Sammo Hung double feature GO!!!
Kung Fu Chefs sort of rips off Stephen Chow's God of Cookery, which sort of ripped off Tsui Hark's The Chinese Feast, which basically was a culinary obsessed remake of The God of Gamblers. What I'm saying here is that despite how unusual things might sound from even the title alone, this film follows a well established formula. On the plus side, Sammo Hung is the kinda guy who's wholly plausible for both ends of the title's equation, he obviously likes the byproduct of cooking, and he's ace at kung fu (still, at being effing old and massive).
But he's not exactly the star, there's also the young, promising martial arts student with a side interest in cooking that he takes under his wing. Together they're out to smash the bad guys, either through cooking or punching. Its a feather light action comedy that entertains and has some actually pretty good action sequences (not so many, buy hety), but nothing really sticks. It doesn't help that Vanness Wu (yes, that's a man's name) is completely fucking horrible as the protege. He's not just a bad actor, but an intensly irritating one, mugging frantically even beyond the expectations of a silent film mime (shuddup, it makes sense). The forced inclusion of pop stars continues to be a blight on the Asian genre film industry, but at least, in this case, its not a completely fatal wound.
2.5/5Much better is
Wushu, which takes the radical idea of instead of teaching people who know how to sing how to do martial arts, it takes martial artists and teaches them how to act, barely. The half dozen young stars here (with about two subsequent film roles combined since this 2008 production) really do know their stuff, and get lots of opportunities to showboat in a film that's all about them either competing in a regional tournament or foiling child kidnappers with vague intentions. When people are punching and kicking, its quite good, when they're not, its very earnest and ingratiatingly corny.
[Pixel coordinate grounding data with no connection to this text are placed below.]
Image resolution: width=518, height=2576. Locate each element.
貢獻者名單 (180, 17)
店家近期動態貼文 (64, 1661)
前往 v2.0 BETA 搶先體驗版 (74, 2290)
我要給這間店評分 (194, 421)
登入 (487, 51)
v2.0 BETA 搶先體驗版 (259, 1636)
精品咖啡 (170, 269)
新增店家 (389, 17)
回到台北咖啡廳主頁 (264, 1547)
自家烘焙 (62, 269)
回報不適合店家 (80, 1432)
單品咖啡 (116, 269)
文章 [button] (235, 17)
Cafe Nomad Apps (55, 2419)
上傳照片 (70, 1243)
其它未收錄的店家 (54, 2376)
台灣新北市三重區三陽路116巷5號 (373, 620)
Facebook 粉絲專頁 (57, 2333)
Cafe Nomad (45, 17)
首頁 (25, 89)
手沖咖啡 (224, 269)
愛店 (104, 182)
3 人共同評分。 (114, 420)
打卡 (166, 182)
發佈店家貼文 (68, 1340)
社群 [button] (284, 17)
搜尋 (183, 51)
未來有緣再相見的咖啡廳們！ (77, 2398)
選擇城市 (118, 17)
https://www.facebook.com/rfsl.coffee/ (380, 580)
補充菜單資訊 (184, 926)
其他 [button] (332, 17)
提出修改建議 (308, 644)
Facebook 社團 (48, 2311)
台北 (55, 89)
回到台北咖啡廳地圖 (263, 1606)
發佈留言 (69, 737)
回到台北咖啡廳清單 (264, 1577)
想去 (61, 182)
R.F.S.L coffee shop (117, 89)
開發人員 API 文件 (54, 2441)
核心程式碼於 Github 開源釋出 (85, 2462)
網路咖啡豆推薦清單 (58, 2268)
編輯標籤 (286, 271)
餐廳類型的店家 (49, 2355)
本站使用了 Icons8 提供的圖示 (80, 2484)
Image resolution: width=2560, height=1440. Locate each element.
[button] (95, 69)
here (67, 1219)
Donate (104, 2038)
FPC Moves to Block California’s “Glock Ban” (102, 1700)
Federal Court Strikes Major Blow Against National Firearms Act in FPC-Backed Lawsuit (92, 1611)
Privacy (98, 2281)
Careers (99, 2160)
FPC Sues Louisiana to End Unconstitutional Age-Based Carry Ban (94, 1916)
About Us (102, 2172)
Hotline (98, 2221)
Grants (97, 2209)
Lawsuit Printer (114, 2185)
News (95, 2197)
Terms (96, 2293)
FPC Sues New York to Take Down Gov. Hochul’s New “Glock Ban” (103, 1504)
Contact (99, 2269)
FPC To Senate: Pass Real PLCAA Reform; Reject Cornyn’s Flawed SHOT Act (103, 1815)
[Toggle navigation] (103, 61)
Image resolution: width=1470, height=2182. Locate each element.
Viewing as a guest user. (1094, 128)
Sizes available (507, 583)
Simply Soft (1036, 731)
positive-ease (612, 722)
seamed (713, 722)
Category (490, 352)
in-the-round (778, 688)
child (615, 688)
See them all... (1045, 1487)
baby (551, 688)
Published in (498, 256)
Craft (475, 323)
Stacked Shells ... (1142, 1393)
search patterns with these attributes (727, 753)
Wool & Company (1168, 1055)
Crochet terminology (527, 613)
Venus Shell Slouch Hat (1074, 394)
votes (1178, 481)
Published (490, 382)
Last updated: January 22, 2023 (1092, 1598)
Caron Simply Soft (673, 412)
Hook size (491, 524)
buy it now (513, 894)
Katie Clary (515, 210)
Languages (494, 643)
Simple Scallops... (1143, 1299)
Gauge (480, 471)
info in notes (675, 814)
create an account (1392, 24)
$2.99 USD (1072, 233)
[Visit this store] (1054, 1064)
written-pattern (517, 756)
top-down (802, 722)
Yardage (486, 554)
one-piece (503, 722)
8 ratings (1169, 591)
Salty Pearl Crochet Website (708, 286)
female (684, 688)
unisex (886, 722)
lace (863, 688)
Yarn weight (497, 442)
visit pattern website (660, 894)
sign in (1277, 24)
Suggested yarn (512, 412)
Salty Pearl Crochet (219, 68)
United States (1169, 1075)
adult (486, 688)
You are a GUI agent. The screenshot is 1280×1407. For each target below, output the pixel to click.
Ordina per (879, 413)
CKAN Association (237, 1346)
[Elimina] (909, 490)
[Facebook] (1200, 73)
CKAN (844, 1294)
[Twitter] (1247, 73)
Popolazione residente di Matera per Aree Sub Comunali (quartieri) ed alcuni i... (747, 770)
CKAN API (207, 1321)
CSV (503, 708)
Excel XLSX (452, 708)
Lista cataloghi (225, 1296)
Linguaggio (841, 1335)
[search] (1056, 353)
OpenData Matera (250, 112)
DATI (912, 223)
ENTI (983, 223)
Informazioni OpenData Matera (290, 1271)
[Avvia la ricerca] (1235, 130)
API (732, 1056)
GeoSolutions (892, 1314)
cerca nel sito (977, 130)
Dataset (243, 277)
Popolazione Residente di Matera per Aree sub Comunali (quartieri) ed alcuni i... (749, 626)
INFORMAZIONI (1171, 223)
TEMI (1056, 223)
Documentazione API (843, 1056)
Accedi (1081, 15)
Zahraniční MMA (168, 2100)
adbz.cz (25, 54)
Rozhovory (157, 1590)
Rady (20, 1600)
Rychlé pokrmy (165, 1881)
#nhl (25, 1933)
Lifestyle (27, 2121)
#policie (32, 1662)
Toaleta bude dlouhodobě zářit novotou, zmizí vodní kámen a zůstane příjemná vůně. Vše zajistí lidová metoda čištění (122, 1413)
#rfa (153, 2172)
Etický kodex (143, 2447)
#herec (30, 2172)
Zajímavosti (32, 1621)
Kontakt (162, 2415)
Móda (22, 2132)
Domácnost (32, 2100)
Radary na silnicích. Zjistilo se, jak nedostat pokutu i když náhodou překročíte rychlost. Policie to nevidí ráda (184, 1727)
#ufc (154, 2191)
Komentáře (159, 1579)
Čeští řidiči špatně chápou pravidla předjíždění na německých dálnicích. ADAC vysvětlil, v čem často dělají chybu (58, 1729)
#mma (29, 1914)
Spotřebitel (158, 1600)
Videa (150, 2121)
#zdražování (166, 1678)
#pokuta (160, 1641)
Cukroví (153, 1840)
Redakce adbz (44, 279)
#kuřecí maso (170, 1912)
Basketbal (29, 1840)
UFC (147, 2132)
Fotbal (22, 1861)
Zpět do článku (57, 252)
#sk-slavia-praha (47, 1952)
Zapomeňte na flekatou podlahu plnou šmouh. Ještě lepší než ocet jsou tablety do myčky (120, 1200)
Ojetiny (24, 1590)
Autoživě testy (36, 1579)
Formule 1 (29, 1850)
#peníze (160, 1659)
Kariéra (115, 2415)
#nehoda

Sammo Hung gets to be warmly paternalistic here and actually gives one of his better performances. He's obviously more invested here then he was in Kung Fu Chefs, even though hi character still really likes to cook.
If there wasn't so much very well executed violence you'd be left with a film that's all about noble self sacrifice and all that other stuff Chinese censors love to push, and that would be kind of okay too. Its charming, in its own way, and at least manages to be diverting enough until the next sequence of sledgehammer assisted violence crops up.
3.5/5Nicolas Cage badly needs money, this we know, but if he's going to be a hired gun he might as well do it in entertainingly nutso films like the most recent Ghost Rider, and to a lesser extent
Seeking Justice, which is a solid thriller that isn't really thrilling, but better then mediocre.
Lets just get this out of the way, its dumb film with a kernal of a good idea (a terrorist/mafia-esque vigilante organization), but before you can ever take things too seriously you'd have to put up with a miscast as always January Jones as the damaged wife, histrionic dialog, and the most Niclolas Cage-ist performance to come out in at least a month. Its not madman Cage in a crappy genre film, but the weird touches that stick out do work in the film's favor. And Guy Pearce is legitimately pretty great as the villain. Its undeniably a potboiler, but hey, its not like anybody who buys a ticket for this (me) isn't expecting just that, and on those terms its more or less successful. Look for it to be a basic cable staple in a few years.